The benefits of virtual trials could be vast, added Ehsan Abadi, Ph.D., an associate professor in radiology at Duke University. In addition to possibly saving years and billions of dollars by expediting research, they could reduce patient exposure to extra tests and imaging, including higher doses of radiation. They could also help identify therapies worth studying in real-world clinical trials, which may mean patients get access to new treatments sooner. This applies to chronic conditions like heart and lung disease, as well as understudied and rare conditions.
Abadi added that virtual trials could also help diversify research. People who don’t have time to enroll in studies or who don’t live near trial sites could lend their virtual selves to research — and still contribute to and benefit from the findings.
Personalize prevention
As researchers create the groundwork for building digital twins, they are also investigating other ways to support earlier risk predictions.
At Stanford University, researchers are studying how medical images of the chest and abdomen could complement information in electronic health records to enhance risk predictions for cardiovascular disease. This includes studying how early signs of calcium deposits in coronary arteries and the aorta, excess fat in the liver, and reduced bone mineral density may improve predictions.
“It’s taking very high-dimensional data, but making it useful,” said Akshay Chaudhari, Ph.D., an assistant professor of radiology and biomedical data science at Stanford University. Building a digital twin follows the same premise, he explained. “From a holistic perspective, can we simulate potential interventions, such as weight loss or starting a new treatment, to understand what will be best for a patient at a given time?”

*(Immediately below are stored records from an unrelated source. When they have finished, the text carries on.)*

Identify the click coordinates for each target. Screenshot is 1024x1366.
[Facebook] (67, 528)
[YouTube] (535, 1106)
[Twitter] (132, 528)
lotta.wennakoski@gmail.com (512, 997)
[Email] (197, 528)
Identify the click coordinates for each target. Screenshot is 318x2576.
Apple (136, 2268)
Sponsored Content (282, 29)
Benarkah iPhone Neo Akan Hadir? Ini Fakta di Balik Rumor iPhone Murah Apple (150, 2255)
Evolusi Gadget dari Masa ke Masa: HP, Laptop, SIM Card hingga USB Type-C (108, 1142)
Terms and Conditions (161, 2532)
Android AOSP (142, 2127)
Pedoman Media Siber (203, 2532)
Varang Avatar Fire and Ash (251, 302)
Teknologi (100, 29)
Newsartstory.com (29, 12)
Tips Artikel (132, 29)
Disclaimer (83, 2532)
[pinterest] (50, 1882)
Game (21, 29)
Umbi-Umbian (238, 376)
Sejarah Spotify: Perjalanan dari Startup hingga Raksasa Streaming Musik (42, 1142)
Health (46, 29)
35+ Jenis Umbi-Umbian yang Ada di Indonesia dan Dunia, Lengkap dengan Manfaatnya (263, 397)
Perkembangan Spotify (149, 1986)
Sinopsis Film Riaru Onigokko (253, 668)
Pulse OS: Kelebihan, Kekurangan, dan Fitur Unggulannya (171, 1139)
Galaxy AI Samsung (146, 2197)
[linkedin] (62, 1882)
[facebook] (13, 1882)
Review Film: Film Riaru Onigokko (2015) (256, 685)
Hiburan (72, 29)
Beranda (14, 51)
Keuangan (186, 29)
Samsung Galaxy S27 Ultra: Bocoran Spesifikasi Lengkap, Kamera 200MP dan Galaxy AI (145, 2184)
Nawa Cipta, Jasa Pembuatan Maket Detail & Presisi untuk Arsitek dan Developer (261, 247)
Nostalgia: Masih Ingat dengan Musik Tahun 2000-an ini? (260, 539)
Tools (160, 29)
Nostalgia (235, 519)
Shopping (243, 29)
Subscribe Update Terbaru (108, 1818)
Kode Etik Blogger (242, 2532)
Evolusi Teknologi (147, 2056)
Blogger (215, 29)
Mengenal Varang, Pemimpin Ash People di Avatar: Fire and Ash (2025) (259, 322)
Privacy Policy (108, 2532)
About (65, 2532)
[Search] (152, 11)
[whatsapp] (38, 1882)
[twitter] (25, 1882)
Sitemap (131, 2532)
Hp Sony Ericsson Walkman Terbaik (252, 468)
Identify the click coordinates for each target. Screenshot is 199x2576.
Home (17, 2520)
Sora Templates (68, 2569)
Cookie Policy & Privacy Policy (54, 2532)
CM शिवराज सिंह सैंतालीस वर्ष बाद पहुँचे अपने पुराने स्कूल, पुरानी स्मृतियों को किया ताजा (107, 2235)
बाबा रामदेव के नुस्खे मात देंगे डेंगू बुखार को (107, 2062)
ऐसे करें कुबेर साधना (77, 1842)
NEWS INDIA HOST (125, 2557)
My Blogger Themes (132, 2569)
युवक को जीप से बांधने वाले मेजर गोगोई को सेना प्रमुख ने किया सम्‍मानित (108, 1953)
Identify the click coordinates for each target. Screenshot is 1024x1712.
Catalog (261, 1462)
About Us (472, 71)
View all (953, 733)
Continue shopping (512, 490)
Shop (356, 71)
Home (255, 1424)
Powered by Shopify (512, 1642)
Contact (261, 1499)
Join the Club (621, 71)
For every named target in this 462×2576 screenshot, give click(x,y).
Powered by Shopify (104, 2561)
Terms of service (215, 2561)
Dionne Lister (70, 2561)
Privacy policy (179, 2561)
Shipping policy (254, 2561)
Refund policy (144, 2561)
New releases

Chaudhari and the researchers note that while digital twin technology is in its infancy, the concepts studied are designed to help patients and physicians work together to personalize care and improve health outcomes.
“The concept of personalized or precision medicine has been around for a long time,” said Clancy. “Now it feels as though we are on the horizon to realize it. To do it in a way that we haven’t done before.”